Obviously, for formalists, this vision of the Constitution is completely wrong. For those people, the Founder’s intent can clearly be found by applying formalist analytical techniques, such as the textualism that Scalia and others advocate. Despite that, Levi is clearly correct to say that the US Constitution is often ambiguous and there is no mechanism to definitively decide. On this point, formalism gets it wrong. And therein lies one of the bases for difference of opinion that is tearing American society apart today.

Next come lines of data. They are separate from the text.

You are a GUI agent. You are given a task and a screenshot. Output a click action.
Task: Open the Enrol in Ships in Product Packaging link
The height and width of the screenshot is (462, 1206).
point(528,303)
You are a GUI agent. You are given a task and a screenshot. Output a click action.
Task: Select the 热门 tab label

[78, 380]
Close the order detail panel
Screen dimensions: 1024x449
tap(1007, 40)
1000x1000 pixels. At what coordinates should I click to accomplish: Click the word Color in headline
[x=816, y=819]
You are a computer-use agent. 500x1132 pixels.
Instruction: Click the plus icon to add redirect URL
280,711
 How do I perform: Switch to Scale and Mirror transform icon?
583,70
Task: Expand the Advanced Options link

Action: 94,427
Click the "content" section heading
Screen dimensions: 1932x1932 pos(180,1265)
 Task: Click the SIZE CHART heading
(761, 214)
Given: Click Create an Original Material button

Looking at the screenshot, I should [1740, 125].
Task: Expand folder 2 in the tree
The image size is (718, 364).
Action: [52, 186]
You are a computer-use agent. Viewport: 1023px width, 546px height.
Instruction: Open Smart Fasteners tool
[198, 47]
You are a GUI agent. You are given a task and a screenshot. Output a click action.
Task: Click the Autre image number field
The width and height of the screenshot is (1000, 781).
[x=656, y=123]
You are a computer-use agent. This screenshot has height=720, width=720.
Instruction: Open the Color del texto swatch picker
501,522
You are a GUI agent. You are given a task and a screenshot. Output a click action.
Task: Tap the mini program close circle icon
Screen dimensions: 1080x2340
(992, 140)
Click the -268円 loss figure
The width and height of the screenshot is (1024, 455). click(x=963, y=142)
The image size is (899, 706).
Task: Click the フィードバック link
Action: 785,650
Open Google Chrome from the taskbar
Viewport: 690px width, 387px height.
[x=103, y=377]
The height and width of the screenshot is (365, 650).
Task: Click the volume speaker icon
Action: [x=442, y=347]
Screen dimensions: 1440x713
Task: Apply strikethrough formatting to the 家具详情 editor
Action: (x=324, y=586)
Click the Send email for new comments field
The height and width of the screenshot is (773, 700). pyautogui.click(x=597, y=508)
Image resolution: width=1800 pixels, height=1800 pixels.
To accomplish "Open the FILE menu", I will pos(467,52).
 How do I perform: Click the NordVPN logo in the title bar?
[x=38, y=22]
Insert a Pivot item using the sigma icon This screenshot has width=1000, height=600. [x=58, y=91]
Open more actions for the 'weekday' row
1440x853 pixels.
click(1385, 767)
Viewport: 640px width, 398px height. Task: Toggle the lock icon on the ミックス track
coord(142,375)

If one looks at the disputes the Founders never resolved among themselves in their lifetimes, one can see the origins of both ALR and formalism, both of which still compete for supremacy in both the law and in politics. From this reviewer's point of view, ALR is much better suited to modern American society and the economic and technological challenges this country faces. Given the reality that the legislative process is too slow, too ambiguous and driven more by re-election than courageous governance, there seems to be no workable choice but to resort to some form of realism.
Footnote:
1. Commenting last September on the legislative process and why Supreme Court nominations are so bitterly contentious, radical right conservative Senator Ben Sasse (R-NE) said this during the Senate confirmation hearing for Brett Kavanaugh: “. . . . . the people don't have a way to fire the bureaucrats. What we mostly do around this body is not pass laws. What we mostly decide to do is to give permission to the secretary or the administrator of bureaucracy X, Y or Z to make law-like regulations. That’s mostly what we do here. We go home and we pretend we make laws. No we don’t. We write giant pieces of legislation, 1200 pages, 1500 pages long, that people haven’t read, filled with all these terms that are undefined, and say to secretary of such and such that he shall promulgate rules that do the rest of our dang jobs. That’s why there are so many fights about the executive branch and the judiciary, because this body rarely finishes its work. [joking] And, the House is even worse.”
This is part of Sasse's relentless anti-government rhetoric, but he has a good point about congress being incompetent when it comes to doing its job.